Esclave du coton

CINÉMA : MERCREDI 5 AOÛT 2026

COTTON QUEEN, de Suzannah Mirghani – 1h35

Drame avec Mihad Murtada, Rabha Mohamed Mahmoud et Talaat Farid

Score : 4/5

Le scénario

Dans un village cotonnier du Soudan, l’adolescente Nafisa est élevée au milieu des récits héroïques de la lutte contre les colonisateurs britanniques racontés par sa grand-mère, la matriarche du village, Al-Sit. Mais lorsqu’un jeune homme d’affaires arrive de l’étranger avec un nouveau plan de développement et du coton génétiquement modifié, Nafisa se retrouve au centre d’un jeu de pouvoir qui déterminera l’avenir du village. Prenant conscience de sa propre force, Nafisa se lance dans une quête pour sauver les champs de coton – et elle-même. Ni elle ni sa communauté ne seront plus jamais les mêmes.

Mon avis –

Le film raconte comment un simple champ de coton devient essentiel pour l’avenir d’un village et contraint surtout une jeune fille, Nafisa, à se lever face aux traditions et à se battre pour défendre les maigres droits de la femme. Avec, en filigrane, l’idée de la beauté d’un champ de coton, une image qui avait marqué la réalisatrice durant son enfance. « C’est une image qui m’est restée longtemps en mémoire : un décor naturel mais magique, presque mystique, orné de volutes blanches flottant dans les airs. J’ai essayé de donner au personnage principal, Nafisa, le même sentiment d’émerveillement face à son environnement. En réalité, bien sûr, le coton n’est pas seulement une beauté naturelle, il est lié aux forces mondiales de l’industrie et de l’économie. »
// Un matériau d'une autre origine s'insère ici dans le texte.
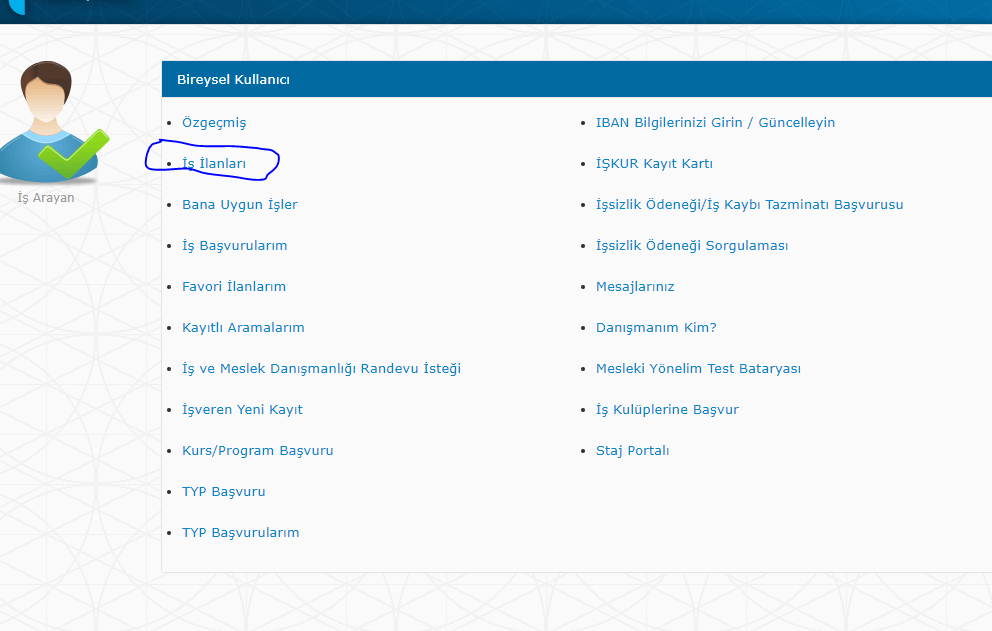Open the Staj Portalı link
The width and height of the screenshot is (992, 631).
click(x=632, y=451)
Empruntant son titre à un concours lancé dans les années 1930, un événement publicitaire pour promouvoir l’industrie coloniale britannique – au départ situé en Angleterre, il a été importé dans ses colonies –  ce drame montre bien comment les jeunes femmes se rebellent contre une tradition visant à les soumettre aux enjeux du pouvoir et aux enjeux économiques. Il décrit bien aussi comment les femmes sont au cœur de l’exploitation et de la récolte épuisante du coton. Et derrière la vie en apparence insouciante menée par Nafisa et de ses amies se cache une réalité très dure. Cette insouciance ne peut avoir qu’un temps, comme le souligne avec force la matriarche du clan qui détient le pouvoir ou encore sa mère, guidée par un matérialisme profond.